We referred to that exercise as a “pre-mortem.” Its conceptual roots can be traced back to the idea of chaos engineering introduced by site reliability engineers.

For those unfamiliar, chaos engineering is a disciplined methodology for intentionally introducing points of failure within systems to better understand their thresholds and improve resilience. 

It was popularized in large part by the success of Netflix’s Simian Army, a suite of programs that would automatically introduce chaos by removing servers, regions, and introduce other points of failure into production. All in the name of reliability and resiliency. 

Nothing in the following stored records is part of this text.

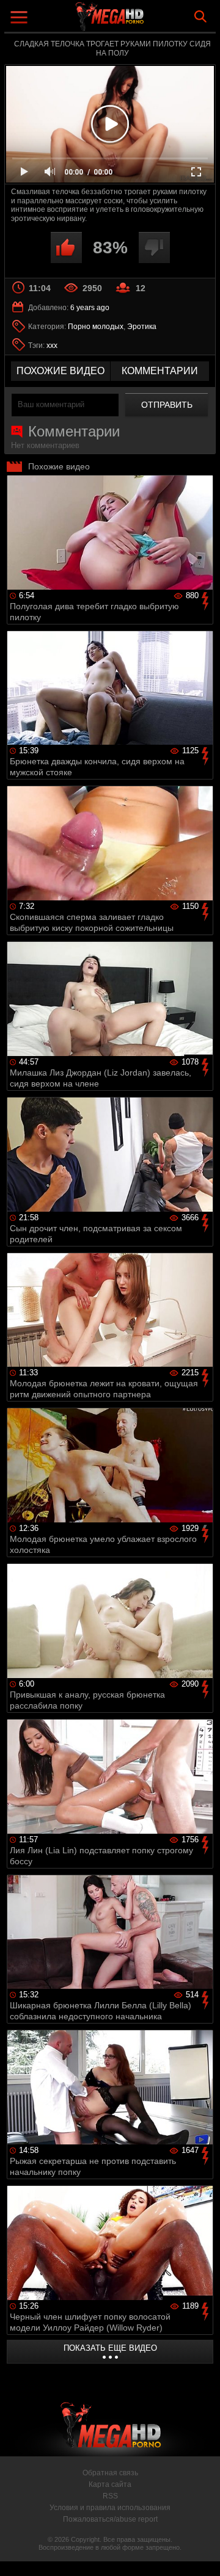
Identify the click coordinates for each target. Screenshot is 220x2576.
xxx (51, 345)
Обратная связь (110, 2473)
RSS (110, 2496)
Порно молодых (95, 326)
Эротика (141, 326)
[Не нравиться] (154, 247)
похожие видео (60, 371)
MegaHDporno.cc (143, 21)
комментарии (160, 371)
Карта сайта (110, 2484)
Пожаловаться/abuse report (110, 2519)
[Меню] (20, 18)
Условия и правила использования (110, 2507)
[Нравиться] (66, 247)
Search (200, 16)
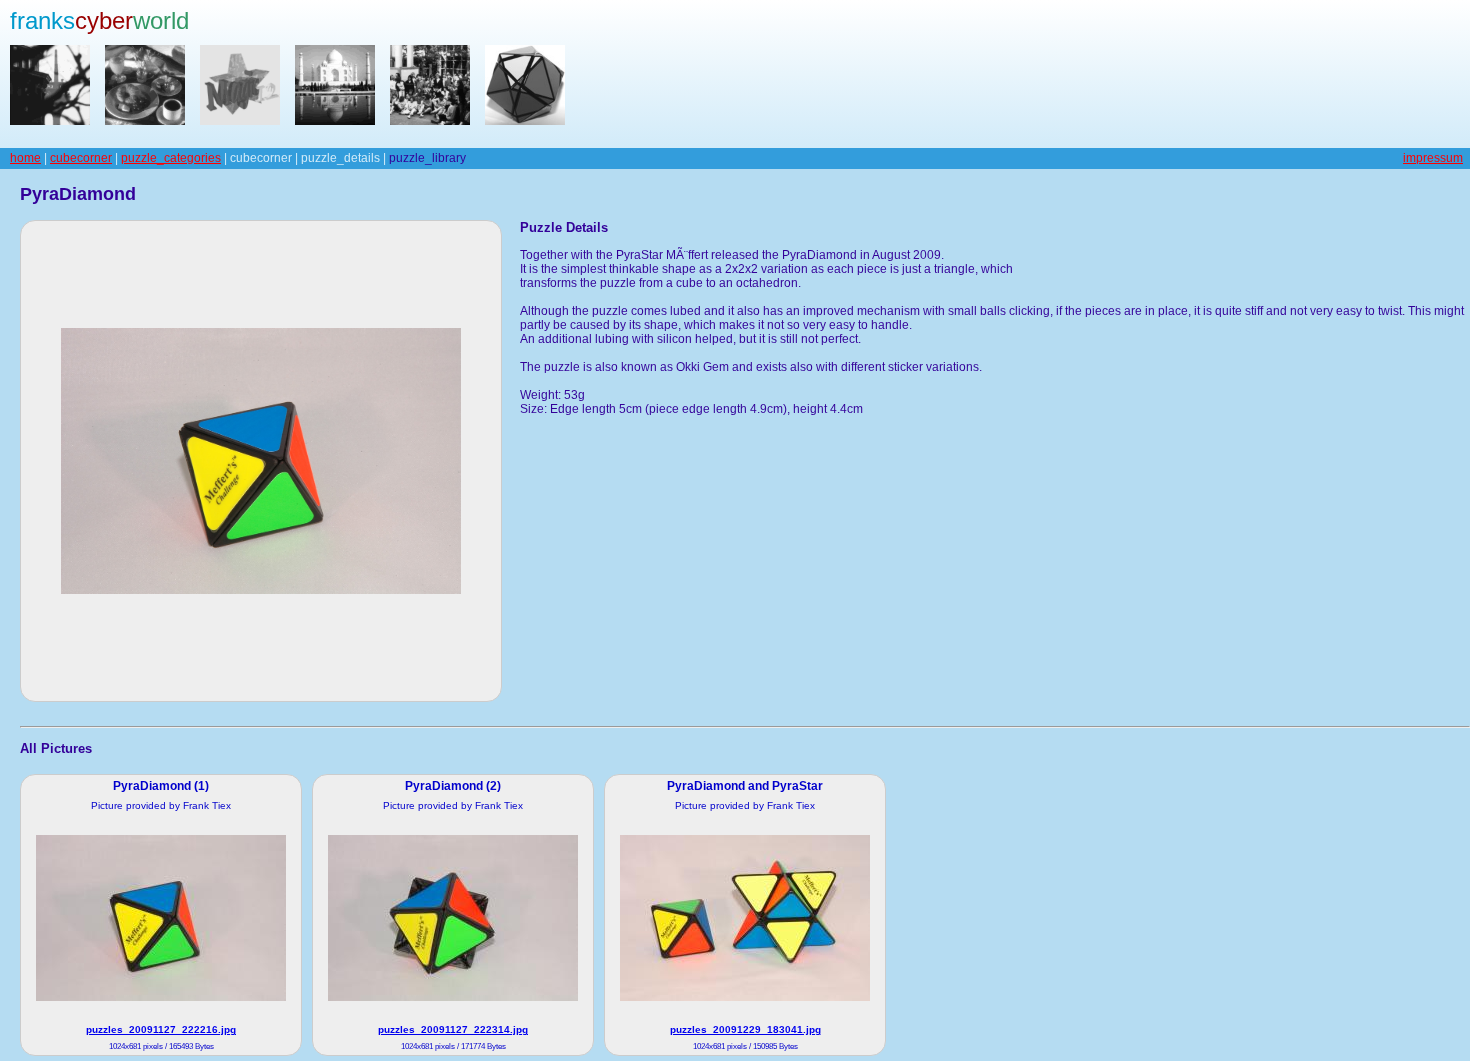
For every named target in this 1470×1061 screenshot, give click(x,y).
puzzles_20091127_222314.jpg (453, 1029)
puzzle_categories (171, 158)
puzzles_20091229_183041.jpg (745, 1029)
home (25, 158)
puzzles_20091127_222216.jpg (161, 1029)
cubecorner (81, 158)
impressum (1433, 158)
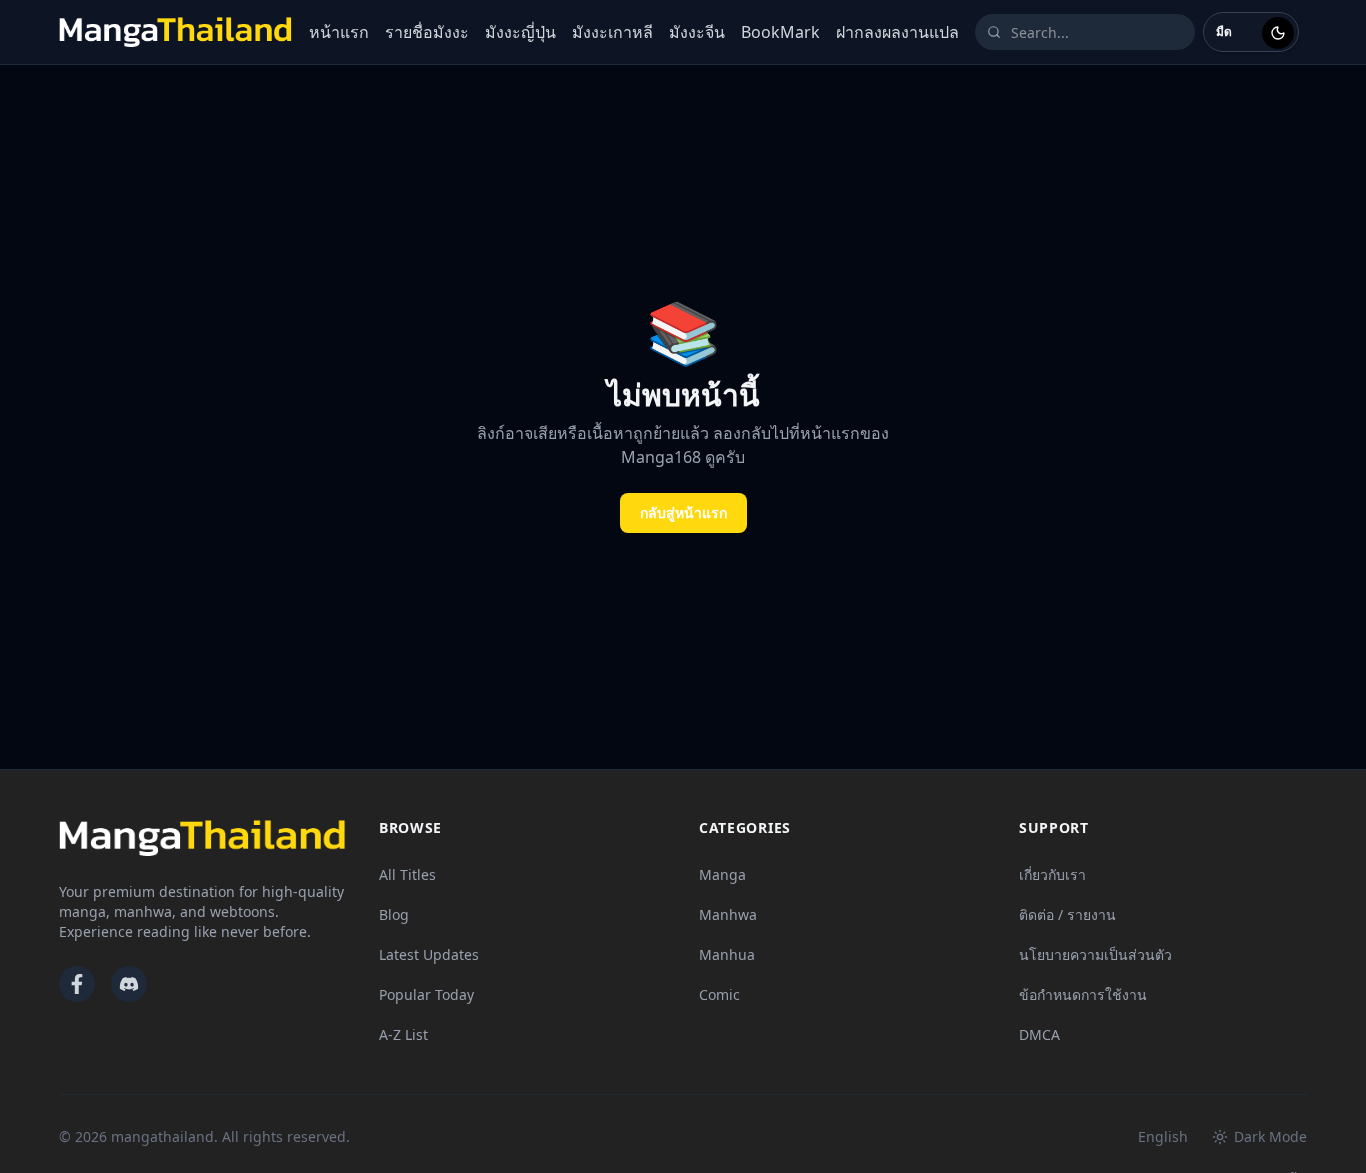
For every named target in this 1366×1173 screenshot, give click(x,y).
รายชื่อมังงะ (427, 32)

While this idea isn’t completely foreign to data engineering, it can certainly be described as an extremely uncommon practice. 

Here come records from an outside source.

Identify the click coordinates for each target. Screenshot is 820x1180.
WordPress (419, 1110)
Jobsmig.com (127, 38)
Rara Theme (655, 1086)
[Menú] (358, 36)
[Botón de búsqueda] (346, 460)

No data engineer in their right mind has looked at their to-do list, the unfilled roles on their team, the complexity of their pipelines, and then said: “This needs to be harder. Let’s introduce some chaos.” That may be part of the problem. 

Data teams need to think beyond providing snapshots of data quality to the business and start thinking about how to build and maintain reliable data systems at scale. 

We cannot afford to overlook data’s increasingly large role in critical operations. Just this year, we witnessed how the deletion of one file and an out-of-sync legacy database could ground more than 4,000 flights

Of course, you can’t just copy and paste software engineering concepts straight into data engineering playbooks. Data is different. DataOps tweaks DevOps methodology as data observability does to observability. 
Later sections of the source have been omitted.